Set exercise 1. Please copy the passage of the vivarium build thread between "I have the white" and "any comments ?", inclusive.

Text excerpt.
— start —

I'm just guessing as really I haven't a clue. Never had any problems myself. I've had cloudy patches where the varnish sits thickly in dips. My guess is this is what's happened with yours if it isn't to do with temp. I'd suggest rubbing it down to remove the patches and revarnishing really thinly in an area. See if it dries properly, if so then you know what was wrong.


----------



## wezza309 (Jun 21, 2012)

Ok I final got this all painted back up ( had a few other projects and no time and my brother was competing but back on track now ) I am just up to putting the varnish on and was after someone's ideas on this .
As I had a reaction to the pollyvine I was planning on using ronseal yacht varnish but its only satin so to get a matt finish could I put two coats of the pollyvine matt varnish on after as the two coats of ronseal will seal it and the two coats of pollyvine will give the matt finish


----------



## wezza309 (Jun 21, 2012)

well here is the last few pics thought some may like a look and tell me what you think :whistling2:that whole thing had to be repainted due to the problem with the pollyvine 



thats what it looked like with the 2 coats of ronseal satin yacht varnish ( 3 coats in high walk parts ) looks so wet but bone dry 



this is what it lookes like with 3 coats of pollyvine dead flat over the top 
i had the metal plate powder coated which is screwed to the base of the log



this is what i am using for a heat lamp i tried a few other bulbs which were lower wattages but this seems to get the correct temps also shorter in depth 



and this is the finshed viv all working i am happy with it she seemed ok so much she had a poo in it with in 2 hours lol 


she seems happy like only a beardiecan lol 
reptile-inks leds starting there night time cycle 



full night time blue set at 100% i have since turned this down to 25% 



I have the white leds come on 1st in the day. then i have the heat bulb come on its on a dimming setting on a prime 2 .i am using a second channel of the prime to turn a arcaida t5 on, after 6 hours this turns off. the heat lamp on and slowly dimmes off after 2 more hours leaving the led's to be on the white setting then slowly turn blue ( the 3rd channel of the prim2 will be used for the lepoard gecko i am planning on putting above ) i will be tweeking the settings again in a week or too 
any comments ?

a big thank you to volly for the viv, reptile-ink for the brill led kits also the infomation that tom cannon and arcaida john has given me over this long winded build


----------



## wezza309 (Jun 21, 2012)

The last of these heat bulbs have gone and they seem to be very hard to get hold of now. Any one have any ideas or recommendations ?


----------

— end —

Records for this task.
— start —

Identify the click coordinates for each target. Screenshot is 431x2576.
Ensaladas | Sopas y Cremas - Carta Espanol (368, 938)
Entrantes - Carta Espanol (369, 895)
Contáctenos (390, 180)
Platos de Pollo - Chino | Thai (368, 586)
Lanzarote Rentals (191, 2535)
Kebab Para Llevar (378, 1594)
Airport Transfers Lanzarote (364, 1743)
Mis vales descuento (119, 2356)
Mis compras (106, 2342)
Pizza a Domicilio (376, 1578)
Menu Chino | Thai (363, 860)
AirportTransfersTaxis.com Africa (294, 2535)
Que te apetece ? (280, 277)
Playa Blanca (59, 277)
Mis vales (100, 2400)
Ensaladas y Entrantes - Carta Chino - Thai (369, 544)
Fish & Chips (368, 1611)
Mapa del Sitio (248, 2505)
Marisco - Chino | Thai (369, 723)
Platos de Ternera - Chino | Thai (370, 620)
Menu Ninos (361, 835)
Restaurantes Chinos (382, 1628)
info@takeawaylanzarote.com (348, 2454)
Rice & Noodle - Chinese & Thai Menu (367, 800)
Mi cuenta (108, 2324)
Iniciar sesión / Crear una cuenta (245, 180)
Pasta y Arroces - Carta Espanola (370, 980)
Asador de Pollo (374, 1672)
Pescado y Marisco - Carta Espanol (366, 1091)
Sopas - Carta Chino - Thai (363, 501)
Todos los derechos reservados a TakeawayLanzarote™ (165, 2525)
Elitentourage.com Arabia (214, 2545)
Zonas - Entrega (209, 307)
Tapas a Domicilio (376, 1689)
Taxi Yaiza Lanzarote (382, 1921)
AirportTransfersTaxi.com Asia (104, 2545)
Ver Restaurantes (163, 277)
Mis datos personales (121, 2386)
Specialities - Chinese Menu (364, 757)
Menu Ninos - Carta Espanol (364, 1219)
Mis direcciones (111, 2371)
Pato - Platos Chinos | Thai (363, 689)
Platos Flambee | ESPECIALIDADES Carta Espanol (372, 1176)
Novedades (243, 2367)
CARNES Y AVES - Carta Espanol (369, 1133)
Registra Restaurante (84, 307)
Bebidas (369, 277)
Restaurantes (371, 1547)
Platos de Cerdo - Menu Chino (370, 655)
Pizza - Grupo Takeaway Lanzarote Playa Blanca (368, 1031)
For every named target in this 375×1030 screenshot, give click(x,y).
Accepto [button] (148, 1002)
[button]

— end —

Set exercise 2. Rewrite the listing from its first line through the line holding "Kebab Para Llevar (378, 1594)", inclusive, replacing "Rentals" with "Car Hire" and leaving everything else unchanged. Return only those lines.

Complete output 1.
I have the white leds come on 1st in the day. then i have the heat bulb come on its on a dimming setting on a prime 2 .i am using a second channel of the prime to turn a arcaida t5 on, after 6 hours this turns off. the heat lamp on and slowly dimmes off after 2 more hours leaving the led's to be on the white setting then slowly turn blue ( the 3rd channel of the prim2 will be used for the lepoard gecko i am planning on putting above ) i will be tweeking the settings again in a week or too 
any comments ?

Complete output 2.
Identify the click coordinates for each target. Screenshot is 431x2576.
Ensaladas | Sopas y Cremas - Carta Espanol (368, 938)
Entrantes - Carta Espanol (369, 895)
Contáctenos (390, 180)
Platos de Pollo - Chino | Thai (368, 586)
Lanzarote Car Hire (191, 2535)
Kebab Para Llevar (378, 1594)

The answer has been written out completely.